» Exercise passage
◆ ◆ ◆
At the race meeting (and packet pick-up and body marking) the night before they explained the course, and added some safety tips (including be aware of the speed bumps heading in and out of the transition area on the bike.) We were going to swim four to a lane (WTF????) based on our 500 yd times. Only problem, I've never swam four to a lane and I had no idea what my 500 time was.

I had an idea on my 500 yd time, but I'd have to check my DailyMile posts and get a calculator off Google to figure that out. Nervousness set in on the swim part again. Please don't "Ralph" during the swim I was telling myself and what's a circle swim? They had the meeting at BikeSource and I was dealing with some serious bike envy. Good thing I didn't have my leather straps there bike there--they're akin to the skinny snow skis I have in the garage--but effective.

As mentioned above, I peddled my bike to the race start and began setting up my transition area. I tried not to be obvious, but I was observing others on how they rack their bike and lay out their goods. I spotted a couple shirtless males and started to second guess what I was wearing...would my tri shirt slow me down in the water, should I go commando? Gulp. The swim was part indoor (11 lengths) with a short jog to the far side of the outdoor pool for another 9 lengths outdoors. I found three others to group with in our lane who felt we were about the same pace. I'd learned last night what the etiquette was for "passing" another swimmer...a tap on the foot and you'd allow them to pass at the end of the pool length. My pace was brisk on the indoor portion and passed one other swimmer. I clearly need to work on my swim pace/endurance as I slowed down a bit on the outdoor portion and got passed by a couple women with their fancy flip turns. I don't quite have the flip turn figured out (at all.) Another long run to get from the pool out to the parking lot transition area. Swim time was 11:04. Grrr....that felt slow.

Not having much transition experience, the first one felt pretty good. Unlike my last race, this time I didn't grab my running hat for the bike ride. I started to put on socks then decided to skip that and slipped on my running shoes for the bike portion. Transition time was 1:09...not bad, but coulda been better. I seemed to struggle a bit on the pedals then was off for the bike portion. I had discussed hand position on the handlebars with the experienced biker/triathlete at BikeSource the night before which I implemented and went into the climb. Just like my swim stroke two months ago, my handlebar grip was wrong in my last race apparently. With a staggered Sprint start and the Olympic distance race which started before the sprint athletes there were a number of cyclists ahead of me. Overall, I seemed to go back and forth with a couple of riders and passed a couple. The downhill portion was a blast as I was able to fly. Bike time over 9.5 miles was 31:40. I avoided wiping out on the speed bumps and flew through the transition area in 37 seconds.

Off to my strongest section...the run. As advertised the 5K run was not flat at all with climbs in the first two miles then "opened up" with the last mile downhill. I was hitting a sub seven minute mile pace for the last portion and finished the 5k in 26:40 and an overall race time of 1:11:11 (what a poker hand!) With a longer swim and tougher run course, this was a couple minutes slower than my last triathlon so there was no PR today, but for the second time in as many tris, podium! Second place in my age group and 10th overall male. Splash, Mash, Dash & CASH!

I was warned by many of my triathlete friends online (Morey, Skibba, and SugarMagnolia70) that I'd better be careful because these tris can be addicting...ya think?! I sense at least one more in the next month or so before I try and resume my marathon career as I'm still figuring this tri thing out.
◆ ◆ ◆
» Entries supplied
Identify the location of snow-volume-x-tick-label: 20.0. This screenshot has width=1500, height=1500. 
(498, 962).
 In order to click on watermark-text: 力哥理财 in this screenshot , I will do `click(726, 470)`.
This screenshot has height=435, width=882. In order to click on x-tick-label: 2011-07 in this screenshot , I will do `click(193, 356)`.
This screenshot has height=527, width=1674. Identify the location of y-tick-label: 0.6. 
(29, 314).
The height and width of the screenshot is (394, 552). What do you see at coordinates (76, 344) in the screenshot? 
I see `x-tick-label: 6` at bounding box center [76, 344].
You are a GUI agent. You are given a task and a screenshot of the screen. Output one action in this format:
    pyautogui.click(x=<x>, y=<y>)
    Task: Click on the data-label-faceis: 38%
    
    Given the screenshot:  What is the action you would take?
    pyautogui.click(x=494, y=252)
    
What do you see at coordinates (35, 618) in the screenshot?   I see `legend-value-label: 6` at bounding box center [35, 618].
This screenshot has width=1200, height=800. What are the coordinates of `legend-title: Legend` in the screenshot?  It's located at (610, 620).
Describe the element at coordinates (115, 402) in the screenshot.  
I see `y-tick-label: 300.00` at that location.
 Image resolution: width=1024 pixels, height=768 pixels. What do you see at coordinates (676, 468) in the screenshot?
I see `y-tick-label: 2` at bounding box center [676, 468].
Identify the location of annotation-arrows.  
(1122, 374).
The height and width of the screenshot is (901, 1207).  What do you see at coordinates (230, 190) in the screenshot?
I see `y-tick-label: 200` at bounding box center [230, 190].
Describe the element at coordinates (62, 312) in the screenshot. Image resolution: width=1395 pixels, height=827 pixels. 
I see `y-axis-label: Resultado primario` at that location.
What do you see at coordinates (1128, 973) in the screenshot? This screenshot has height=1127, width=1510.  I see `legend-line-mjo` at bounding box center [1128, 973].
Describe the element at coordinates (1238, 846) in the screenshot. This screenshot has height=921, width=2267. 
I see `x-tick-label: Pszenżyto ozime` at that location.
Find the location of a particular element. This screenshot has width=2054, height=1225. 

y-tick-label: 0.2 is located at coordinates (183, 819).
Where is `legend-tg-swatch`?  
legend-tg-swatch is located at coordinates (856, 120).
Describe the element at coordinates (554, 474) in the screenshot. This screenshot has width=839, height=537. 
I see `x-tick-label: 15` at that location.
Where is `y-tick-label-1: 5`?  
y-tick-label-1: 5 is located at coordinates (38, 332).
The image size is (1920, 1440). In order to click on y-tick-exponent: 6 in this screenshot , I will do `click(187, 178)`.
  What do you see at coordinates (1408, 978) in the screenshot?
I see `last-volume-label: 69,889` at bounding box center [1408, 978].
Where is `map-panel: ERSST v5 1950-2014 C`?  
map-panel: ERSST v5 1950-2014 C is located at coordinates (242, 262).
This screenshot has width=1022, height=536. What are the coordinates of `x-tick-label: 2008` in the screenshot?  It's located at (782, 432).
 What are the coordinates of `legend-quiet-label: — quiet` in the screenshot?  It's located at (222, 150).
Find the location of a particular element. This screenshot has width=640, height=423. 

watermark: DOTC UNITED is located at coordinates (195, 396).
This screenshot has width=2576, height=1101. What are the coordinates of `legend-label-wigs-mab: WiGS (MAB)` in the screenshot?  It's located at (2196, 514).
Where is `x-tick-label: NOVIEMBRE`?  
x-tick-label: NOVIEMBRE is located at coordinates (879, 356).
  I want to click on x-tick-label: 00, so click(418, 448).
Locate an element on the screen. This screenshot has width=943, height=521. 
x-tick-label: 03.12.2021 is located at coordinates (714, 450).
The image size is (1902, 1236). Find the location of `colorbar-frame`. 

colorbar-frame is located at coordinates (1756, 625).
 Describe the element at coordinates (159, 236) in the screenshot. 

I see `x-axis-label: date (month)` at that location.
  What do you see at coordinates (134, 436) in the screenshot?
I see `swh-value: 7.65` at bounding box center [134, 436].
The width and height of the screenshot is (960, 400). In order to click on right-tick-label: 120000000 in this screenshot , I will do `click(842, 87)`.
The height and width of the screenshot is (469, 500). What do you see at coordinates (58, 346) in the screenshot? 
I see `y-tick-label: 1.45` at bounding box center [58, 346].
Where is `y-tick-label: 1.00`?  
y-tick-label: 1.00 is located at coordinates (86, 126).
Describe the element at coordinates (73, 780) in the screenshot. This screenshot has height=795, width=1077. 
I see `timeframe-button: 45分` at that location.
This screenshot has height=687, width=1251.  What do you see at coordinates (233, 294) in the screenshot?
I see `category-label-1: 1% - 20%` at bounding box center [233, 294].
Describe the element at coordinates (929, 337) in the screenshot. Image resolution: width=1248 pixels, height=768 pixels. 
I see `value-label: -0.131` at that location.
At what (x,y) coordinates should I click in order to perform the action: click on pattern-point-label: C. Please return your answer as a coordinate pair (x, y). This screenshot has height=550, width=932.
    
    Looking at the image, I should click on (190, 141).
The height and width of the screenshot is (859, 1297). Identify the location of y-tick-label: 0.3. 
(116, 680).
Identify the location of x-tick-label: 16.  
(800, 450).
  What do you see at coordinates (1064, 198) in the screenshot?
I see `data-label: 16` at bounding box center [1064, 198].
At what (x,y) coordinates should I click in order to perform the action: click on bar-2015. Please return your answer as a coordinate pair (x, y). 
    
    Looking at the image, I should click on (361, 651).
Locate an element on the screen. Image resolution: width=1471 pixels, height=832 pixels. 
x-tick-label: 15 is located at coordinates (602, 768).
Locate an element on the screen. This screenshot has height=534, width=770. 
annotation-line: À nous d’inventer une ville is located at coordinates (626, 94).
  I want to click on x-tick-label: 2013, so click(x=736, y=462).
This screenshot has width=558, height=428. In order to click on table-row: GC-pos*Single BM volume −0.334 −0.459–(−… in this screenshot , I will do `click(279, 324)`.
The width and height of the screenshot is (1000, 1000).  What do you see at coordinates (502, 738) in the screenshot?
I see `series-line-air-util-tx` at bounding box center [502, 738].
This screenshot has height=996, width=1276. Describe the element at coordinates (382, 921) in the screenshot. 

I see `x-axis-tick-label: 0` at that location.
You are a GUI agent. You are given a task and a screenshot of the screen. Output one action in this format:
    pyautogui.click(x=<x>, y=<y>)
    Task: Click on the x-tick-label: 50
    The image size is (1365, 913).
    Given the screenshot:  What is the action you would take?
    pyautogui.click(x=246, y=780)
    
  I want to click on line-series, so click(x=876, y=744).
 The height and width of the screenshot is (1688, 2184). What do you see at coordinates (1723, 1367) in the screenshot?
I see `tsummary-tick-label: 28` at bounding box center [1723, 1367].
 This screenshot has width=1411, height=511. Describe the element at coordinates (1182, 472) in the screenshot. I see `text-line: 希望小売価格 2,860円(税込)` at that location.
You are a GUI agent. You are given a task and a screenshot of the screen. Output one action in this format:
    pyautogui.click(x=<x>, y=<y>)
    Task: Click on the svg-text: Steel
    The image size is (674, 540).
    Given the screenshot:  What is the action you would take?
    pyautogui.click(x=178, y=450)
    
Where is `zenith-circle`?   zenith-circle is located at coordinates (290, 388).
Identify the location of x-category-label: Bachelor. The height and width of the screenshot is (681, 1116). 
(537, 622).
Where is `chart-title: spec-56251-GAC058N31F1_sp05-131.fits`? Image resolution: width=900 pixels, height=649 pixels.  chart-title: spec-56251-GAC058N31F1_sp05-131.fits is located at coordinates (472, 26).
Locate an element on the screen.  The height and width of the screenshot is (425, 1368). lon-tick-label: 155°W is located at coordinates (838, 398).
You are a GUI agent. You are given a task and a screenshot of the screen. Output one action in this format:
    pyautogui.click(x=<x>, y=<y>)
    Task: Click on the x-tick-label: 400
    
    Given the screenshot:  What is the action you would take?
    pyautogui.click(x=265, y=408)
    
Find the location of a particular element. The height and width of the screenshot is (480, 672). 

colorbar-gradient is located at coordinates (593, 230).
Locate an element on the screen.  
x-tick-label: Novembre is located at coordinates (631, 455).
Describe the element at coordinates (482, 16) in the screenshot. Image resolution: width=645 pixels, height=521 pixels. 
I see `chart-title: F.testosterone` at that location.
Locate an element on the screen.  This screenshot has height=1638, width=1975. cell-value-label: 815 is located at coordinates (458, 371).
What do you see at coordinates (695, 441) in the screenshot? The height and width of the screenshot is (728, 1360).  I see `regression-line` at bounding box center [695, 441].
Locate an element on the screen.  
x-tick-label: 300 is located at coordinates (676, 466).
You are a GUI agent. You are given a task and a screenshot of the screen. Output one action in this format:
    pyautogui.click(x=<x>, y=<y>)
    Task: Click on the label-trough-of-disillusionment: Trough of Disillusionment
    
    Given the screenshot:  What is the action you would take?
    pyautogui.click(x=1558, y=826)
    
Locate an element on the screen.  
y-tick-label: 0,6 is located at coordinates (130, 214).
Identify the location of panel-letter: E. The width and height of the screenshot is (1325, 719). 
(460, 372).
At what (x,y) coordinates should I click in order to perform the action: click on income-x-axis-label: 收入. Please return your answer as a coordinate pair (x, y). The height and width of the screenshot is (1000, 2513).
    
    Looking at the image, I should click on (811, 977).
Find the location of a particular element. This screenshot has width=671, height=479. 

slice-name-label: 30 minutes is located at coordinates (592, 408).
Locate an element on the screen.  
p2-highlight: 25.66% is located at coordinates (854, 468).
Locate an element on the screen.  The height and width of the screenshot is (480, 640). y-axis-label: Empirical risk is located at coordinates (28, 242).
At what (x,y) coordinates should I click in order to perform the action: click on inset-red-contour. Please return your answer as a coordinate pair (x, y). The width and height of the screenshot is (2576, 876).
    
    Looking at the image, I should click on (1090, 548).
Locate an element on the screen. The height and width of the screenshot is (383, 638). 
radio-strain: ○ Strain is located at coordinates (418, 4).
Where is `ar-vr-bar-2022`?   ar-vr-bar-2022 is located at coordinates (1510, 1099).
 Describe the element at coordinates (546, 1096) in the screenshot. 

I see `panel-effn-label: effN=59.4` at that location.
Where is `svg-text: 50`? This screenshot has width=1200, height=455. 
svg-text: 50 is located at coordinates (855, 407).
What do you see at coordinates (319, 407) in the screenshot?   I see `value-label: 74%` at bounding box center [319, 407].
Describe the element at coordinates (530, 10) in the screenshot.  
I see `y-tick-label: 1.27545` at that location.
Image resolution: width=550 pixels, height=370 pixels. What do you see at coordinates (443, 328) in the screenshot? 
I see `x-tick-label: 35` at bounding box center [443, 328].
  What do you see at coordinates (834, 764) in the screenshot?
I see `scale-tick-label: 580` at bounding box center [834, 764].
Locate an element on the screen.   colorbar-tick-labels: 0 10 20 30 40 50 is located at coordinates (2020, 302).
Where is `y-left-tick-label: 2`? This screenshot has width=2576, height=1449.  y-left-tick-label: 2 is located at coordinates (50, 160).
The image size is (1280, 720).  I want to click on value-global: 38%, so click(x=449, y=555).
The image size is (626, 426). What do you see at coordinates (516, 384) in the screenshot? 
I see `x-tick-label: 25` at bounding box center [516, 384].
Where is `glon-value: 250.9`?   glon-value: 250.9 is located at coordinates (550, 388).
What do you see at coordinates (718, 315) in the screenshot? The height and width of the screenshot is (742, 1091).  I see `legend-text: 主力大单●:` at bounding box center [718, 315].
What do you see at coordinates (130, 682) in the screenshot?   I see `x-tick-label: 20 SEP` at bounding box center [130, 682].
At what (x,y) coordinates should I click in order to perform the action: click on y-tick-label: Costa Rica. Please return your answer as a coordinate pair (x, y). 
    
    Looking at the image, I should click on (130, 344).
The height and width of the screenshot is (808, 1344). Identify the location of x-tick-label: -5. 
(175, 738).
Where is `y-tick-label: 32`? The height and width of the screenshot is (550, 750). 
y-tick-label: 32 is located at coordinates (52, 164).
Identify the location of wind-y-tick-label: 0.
◆ ◆ ◆
» What is expected
Condense the paragraph of the triathlon race report that begins "Off to my strongest section" into a short bulleted list that keeps its main facts. Rely solely on the triathlon race report.

» Task solution
- The run was the strongest section.
- The 5K course was not flat: it climbed during the first two miles, and the last mile was downhill.
- The last portion was run at a sub-seven-minute mile pace, and the 5K time was 26:40.
- The overall race time was 1:11:11.
- A longer swim and a tougher run course made the race a couple of minutes slower than the previous triathlon, so there was no personal record.
- It was a podium finish for the second time in two triathlons: second place in the age group and 10th overall male.